[Dataset rows]
########

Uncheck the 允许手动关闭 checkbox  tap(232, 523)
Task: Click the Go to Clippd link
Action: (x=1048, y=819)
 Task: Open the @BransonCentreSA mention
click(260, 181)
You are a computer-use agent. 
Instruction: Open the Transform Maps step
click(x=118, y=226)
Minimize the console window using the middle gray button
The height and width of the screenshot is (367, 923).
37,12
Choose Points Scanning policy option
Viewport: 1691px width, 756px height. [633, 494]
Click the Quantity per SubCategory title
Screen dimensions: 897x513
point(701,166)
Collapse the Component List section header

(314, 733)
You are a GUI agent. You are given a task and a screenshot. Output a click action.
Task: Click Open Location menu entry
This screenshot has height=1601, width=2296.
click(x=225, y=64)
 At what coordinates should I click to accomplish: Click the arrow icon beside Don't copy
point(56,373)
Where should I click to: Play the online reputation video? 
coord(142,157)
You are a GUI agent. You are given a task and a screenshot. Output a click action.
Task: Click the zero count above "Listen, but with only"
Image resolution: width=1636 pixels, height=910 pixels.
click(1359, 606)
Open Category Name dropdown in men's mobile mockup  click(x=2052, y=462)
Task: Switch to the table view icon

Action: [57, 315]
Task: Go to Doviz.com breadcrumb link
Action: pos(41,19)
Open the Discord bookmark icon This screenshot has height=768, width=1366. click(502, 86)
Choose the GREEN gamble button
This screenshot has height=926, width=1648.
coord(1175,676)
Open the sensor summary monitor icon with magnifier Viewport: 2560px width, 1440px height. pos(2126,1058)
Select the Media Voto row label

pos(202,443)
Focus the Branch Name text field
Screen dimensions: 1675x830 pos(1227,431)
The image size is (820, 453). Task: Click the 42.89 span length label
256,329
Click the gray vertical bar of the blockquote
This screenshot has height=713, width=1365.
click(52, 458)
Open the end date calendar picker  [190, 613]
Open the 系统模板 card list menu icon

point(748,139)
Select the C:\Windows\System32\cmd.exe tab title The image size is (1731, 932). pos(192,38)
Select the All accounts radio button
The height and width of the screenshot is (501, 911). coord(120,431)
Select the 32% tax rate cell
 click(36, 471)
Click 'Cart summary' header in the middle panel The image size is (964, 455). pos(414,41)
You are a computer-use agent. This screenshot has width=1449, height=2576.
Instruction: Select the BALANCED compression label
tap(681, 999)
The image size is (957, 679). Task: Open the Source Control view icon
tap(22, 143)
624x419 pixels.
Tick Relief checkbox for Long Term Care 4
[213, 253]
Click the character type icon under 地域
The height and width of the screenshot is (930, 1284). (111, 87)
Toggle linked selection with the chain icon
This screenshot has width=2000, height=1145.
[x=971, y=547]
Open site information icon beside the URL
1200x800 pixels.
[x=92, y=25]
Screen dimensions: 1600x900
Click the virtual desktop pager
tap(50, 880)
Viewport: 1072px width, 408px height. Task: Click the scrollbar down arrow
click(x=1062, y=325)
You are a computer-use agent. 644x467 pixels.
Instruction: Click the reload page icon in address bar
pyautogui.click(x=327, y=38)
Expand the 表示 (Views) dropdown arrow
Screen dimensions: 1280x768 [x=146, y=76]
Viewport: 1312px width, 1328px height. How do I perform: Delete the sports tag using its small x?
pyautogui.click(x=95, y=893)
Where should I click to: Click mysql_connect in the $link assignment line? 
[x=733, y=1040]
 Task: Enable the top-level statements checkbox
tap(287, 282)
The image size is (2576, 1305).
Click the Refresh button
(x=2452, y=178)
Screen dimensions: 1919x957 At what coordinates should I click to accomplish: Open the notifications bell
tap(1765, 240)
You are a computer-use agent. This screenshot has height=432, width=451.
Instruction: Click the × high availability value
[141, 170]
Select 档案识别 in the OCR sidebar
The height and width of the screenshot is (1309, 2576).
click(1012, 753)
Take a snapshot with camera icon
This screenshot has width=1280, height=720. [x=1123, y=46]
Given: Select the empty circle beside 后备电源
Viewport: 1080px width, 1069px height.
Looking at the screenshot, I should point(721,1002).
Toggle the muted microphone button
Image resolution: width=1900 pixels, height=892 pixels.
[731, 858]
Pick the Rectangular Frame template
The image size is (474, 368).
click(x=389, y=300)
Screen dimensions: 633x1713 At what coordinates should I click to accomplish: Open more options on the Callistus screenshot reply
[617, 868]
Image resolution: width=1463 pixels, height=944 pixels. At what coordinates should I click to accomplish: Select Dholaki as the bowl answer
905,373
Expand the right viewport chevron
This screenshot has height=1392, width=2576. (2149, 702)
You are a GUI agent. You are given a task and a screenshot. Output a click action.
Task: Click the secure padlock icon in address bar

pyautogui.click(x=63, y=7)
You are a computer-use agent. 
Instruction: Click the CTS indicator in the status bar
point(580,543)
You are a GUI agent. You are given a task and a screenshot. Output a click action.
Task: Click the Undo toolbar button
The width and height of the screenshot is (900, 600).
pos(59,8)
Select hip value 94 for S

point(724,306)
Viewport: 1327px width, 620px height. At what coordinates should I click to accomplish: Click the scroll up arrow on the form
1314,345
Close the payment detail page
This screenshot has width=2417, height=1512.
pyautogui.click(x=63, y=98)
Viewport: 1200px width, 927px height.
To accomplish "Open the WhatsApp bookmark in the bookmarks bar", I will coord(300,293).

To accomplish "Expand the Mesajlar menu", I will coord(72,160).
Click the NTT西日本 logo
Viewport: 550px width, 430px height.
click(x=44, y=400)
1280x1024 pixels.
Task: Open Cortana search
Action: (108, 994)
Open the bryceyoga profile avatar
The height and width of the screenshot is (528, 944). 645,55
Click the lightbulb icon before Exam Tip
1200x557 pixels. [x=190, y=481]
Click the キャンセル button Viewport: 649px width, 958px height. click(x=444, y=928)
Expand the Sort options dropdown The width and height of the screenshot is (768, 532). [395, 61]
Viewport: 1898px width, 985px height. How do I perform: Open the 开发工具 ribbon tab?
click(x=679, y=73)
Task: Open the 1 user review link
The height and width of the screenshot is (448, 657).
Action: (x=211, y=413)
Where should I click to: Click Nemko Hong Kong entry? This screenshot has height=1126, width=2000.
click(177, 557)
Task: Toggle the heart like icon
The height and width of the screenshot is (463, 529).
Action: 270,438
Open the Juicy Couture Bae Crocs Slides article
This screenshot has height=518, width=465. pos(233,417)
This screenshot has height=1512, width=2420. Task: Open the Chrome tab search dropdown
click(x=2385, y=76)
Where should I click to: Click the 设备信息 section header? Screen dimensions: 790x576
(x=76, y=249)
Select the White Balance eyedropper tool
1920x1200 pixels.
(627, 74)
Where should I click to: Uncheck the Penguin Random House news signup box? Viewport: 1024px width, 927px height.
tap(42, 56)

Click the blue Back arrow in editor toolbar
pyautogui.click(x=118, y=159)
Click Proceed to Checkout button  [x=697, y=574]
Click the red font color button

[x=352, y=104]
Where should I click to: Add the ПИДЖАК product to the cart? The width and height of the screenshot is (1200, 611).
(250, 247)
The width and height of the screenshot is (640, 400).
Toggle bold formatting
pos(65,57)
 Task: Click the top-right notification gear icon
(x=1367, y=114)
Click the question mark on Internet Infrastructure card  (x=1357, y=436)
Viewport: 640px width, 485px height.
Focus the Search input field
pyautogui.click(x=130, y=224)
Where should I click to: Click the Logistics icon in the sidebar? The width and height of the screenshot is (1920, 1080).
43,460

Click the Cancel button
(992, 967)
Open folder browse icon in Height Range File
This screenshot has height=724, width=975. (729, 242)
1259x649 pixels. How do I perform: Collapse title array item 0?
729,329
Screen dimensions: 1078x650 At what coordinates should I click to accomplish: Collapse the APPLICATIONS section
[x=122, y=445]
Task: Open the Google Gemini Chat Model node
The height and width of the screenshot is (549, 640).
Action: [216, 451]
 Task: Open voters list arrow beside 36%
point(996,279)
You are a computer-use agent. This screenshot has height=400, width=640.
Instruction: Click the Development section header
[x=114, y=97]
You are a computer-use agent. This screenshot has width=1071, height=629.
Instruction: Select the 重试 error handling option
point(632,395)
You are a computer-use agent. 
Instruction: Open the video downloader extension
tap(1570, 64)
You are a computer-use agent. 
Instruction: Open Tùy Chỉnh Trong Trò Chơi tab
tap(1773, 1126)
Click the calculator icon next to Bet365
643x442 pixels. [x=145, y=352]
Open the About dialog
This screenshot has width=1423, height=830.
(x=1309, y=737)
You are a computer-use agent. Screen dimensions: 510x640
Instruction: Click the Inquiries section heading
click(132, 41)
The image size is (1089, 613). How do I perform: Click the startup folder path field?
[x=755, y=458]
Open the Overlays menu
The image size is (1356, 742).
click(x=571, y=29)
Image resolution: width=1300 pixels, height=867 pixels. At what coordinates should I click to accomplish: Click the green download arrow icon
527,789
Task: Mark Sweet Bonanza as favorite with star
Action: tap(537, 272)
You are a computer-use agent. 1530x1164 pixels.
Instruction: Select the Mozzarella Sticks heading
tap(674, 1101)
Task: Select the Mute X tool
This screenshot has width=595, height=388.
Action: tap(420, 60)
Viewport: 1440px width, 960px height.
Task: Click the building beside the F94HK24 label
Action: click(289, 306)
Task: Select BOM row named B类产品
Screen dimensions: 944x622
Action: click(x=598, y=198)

########

**THE PROBLEM**
Reproduce the data above word for word, from its first line to the line with "Open the sensor", including both of those lines.

**OUTPUT OF THE TASK**
Uncheck the 允许手动关闭 checkbox  tap(232, 523)
Task: Click the Go to Clippd link
Action: (x=1048, y=819)
 Task: Open the @BransonCentreSA mention
click(260, 181)
You are a computer-use agent. 
Instruction: Open the Transform Maps step
click(x=118, y=226)
Minimize the console window using the middle gray button
The height and width of the screenshot is (367, 923).
37,12
Choose Points Scanning policy option
Viewport: 1691px width, 756px height. [633, 494]
Click the Quantity per SubCategory title
Screen dimensions: 897x513
point(701,166)
Collapse the Component List section header

(314, 733)
You are a GUI agent. You are given a task and a screenshot. Output a click action.
Task: Click Open Location menu entry
This screenshot has height=1601, width=2296.
click(x=225, y=64)
 At what coordinates should I click to accomplish: Click the arrow icon beside Don't copy
point(56,373)
Where should I click to: Play the online reputation video? 
coord(142,157)
You are a GUI agent. You are given a task and a screenshot. Output a click action.
Task: Click the zero count above "Listen, but with only"
Image resolution: width=1636 pixels, height=910 pixels.
click(1359, 606)
Open Category Name dropdown in men's mobile mockup  click(x=2052, y=462)
Task: Switch to the table view icon

Action: [57, 315]
Task: Go to Doviz.com breadcrumb link
Action: pos(41,19)
Open the Discord bookmark icon This screenshot has height=768, width=1366. click(502, 86)
Choose the GREEN gamble button
This screenshot has height=926, width=1648.
coord(1175,676)
Open the sensor summary monitor icon with magnifier Viewport: 2560px width, 1440px height. pos(2126,1058)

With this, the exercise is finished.